Non sono dunque ammissibili avverso il decreto in tema di revoca dell’amministratore di condominio le censure proposte sotto forma di vizi in iudicando o in procedendo, dirette a rimettere di discussione la sussistenza, o meno, delle gravi irregolarità ex art. 1129 c.c., comma 12, ovvero la valutazione dei presupposti legittimanti la statuizione di cessazione della materia del contendere, o, ancora, l’omesso esame di elementi istruttori che avrebbero diversamente potuto determinare il giudice del merito nella declaratoria della soccombenza virtuale (cfr. in termini Cass. Sez. 2, 06/05/2005, n. 9516).
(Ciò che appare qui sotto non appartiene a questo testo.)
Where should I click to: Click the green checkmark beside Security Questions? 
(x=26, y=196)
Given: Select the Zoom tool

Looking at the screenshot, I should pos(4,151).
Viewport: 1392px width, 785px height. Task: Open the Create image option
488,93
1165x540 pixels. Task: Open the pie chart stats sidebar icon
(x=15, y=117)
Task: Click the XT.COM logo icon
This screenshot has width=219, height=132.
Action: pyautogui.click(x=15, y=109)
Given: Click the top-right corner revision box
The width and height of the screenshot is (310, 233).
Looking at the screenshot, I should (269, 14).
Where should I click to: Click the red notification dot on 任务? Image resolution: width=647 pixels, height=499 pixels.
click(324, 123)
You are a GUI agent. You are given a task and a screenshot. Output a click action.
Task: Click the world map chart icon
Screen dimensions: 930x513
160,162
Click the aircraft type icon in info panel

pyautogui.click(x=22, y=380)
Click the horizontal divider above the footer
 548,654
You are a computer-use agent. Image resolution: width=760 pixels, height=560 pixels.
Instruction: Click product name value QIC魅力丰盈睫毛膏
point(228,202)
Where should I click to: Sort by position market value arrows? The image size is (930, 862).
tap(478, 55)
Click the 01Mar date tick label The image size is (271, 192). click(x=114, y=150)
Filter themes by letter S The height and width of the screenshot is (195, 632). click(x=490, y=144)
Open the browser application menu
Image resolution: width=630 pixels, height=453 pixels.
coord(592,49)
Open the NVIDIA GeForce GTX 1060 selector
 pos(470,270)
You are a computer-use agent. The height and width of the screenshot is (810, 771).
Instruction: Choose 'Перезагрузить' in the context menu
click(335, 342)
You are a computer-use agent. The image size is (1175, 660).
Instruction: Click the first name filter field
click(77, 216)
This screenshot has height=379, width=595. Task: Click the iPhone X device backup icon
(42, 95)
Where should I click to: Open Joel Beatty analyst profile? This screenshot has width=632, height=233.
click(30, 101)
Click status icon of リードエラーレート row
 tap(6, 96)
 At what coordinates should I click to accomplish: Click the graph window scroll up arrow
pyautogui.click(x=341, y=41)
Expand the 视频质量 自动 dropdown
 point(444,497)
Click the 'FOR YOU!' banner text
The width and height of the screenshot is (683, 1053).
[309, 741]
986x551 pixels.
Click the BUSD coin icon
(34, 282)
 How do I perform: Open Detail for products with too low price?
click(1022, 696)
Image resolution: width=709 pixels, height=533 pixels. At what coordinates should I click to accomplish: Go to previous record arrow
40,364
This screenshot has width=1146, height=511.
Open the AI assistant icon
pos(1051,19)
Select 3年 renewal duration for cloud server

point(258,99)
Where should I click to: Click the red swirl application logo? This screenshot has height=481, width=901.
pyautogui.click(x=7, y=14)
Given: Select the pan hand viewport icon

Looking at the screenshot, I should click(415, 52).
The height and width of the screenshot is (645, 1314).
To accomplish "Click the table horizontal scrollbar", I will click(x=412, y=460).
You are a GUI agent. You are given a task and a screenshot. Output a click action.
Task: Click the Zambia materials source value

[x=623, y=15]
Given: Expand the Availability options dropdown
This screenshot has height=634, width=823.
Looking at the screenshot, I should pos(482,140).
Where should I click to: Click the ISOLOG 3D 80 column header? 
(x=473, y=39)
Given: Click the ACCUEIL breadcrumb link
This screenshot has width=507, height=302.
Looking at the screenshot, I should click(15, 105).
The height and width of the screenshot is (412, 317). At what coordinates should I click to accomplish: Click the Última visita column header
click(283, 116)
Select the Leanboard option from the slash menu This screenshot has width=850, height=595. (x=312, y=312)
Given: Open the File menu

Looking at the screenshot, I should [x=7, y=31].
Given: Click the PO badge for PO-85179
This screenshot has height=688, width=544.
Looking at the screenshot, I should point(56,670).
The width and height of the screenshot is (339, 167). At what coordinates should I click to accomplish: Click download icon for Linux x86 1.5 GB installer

Va allora ribadito come il procedimento di revoca dell’amministratore di condominio si svolge in camera di consiglio, si conclude con decreto reclamabile alla corte d’appello (art. 64 disp. att. c.p.c.), e si struttura, pertanto, come giudizio camerale plurilaterale tipico, che culmina in un provvedimento privo di efficacia decisoria, siccome non incidente su situazioni sostanziali di diritti o “status” (cfr. Cass. Sez. 6-2, 23/06/2017, n. 15706; Cass. Sez. U, 29/10/2004, n. 20957).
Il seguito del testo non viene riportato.